**Instruções do exercício**
No texto sobre os Karas, que livro da série a professora de história recomendou à turma?

**Texto de apoio**
Admito que esse seja um assunto que muitos dos leitores desse blog desconhecem, então cabe explicar: os Karas são cinco adolescentes protagonistas de uma série de livros escritos entre 1984 e 2014 por Pedro Bandeira. Meu primeiro contato com eles foi na oitava série, lá no hoje longínquo ano de 1992, quando a professora de história, que na época nos ensinava sobre o nazismo, recomendou que lêssemos Anjo da Morte. A turma gostou tanto do livro que ela acabou fazendo uma atividade extra, na qual nos dividimos em grupos, e cada grupo deveria fazer sua própria interpretação do livro. Meu grupo fez uma maquete de um campo de concentração, usando isopor, cartolina e Playmobil.
Na verdade, a turma gostou tanto do livro que passamos a encher o saco da professora de literatura, para que ela nos passasse livros do Pedro Bandeira ao invés dos clássicos que costumava pedir. Não sei se contrariada, ela acabou cedendo, mas com uma pequena diferença em relação ao que fazia sempre: ao invés de passar o mesmo livro para a turma toda, dividiu-a em dois grupos; metade da turma deveria ler A Droga da Obediência, enquanto a outra metade leria Pântano de Sangue. A prova, evidentemente, seria de acordo com o livro que a gente leu. Eu caí no grupo do Pântano de Sangue, mas acabei pegando A Droga da Obediência com uma amiga do outro grupo e li também.
Na época, esses eram os três únicos livros da série que existiam. Alguns anos depois, já no CEFET, vi uma amiga minha lendo um que eu não conhecia, A Droga do Amor, que havia acabado de ser lançado. Pedi emprestado e li também. E, mais alguns anos depois, já na faculdade, ao ver que mais um, Droga de Americana!, tinha sido adicionado à série, resolvi comprar as três "Drogas" que eu não tinha e completar minha coleção. Ou não, já que, há pouco, descobri que, recentemente, foi lançado mais um, A Droga da Amizade. O que foi um dos motivos que me motivaram a tentar mais uma vez escrever sobre os Karas, e a incluí-los nesse Mês do Brasil.

**Dados fornecidos**

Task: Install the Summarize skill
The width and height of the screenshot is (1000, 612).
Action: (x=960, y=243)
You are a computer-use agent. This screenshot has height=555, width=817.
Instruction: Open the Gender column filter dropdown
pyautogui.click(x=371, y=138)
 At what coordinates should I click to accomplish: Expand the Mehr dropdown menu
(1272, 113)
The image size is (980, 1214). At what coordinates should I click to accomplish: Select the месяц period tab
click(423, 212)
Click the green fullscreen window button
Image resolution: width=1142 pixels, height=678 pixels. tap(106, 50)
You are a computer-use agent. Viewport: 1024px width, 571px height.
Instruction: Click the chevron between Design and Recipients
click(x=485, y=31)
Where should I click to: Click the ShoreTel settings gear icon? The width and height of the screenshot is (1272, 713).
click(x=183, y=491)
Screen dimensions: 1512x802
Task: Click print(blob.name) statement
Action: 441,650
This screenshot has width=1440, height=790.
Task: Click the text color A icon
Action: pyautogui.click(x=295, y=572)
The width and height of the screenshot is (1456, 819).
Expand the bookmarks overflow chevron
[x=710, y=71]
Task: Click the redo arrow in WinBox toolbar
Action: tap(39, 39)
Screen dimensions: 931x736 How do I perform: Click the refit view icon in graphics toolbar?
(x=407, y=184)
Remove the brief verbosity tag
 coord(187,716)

**Resolução**
Anjo da Morte.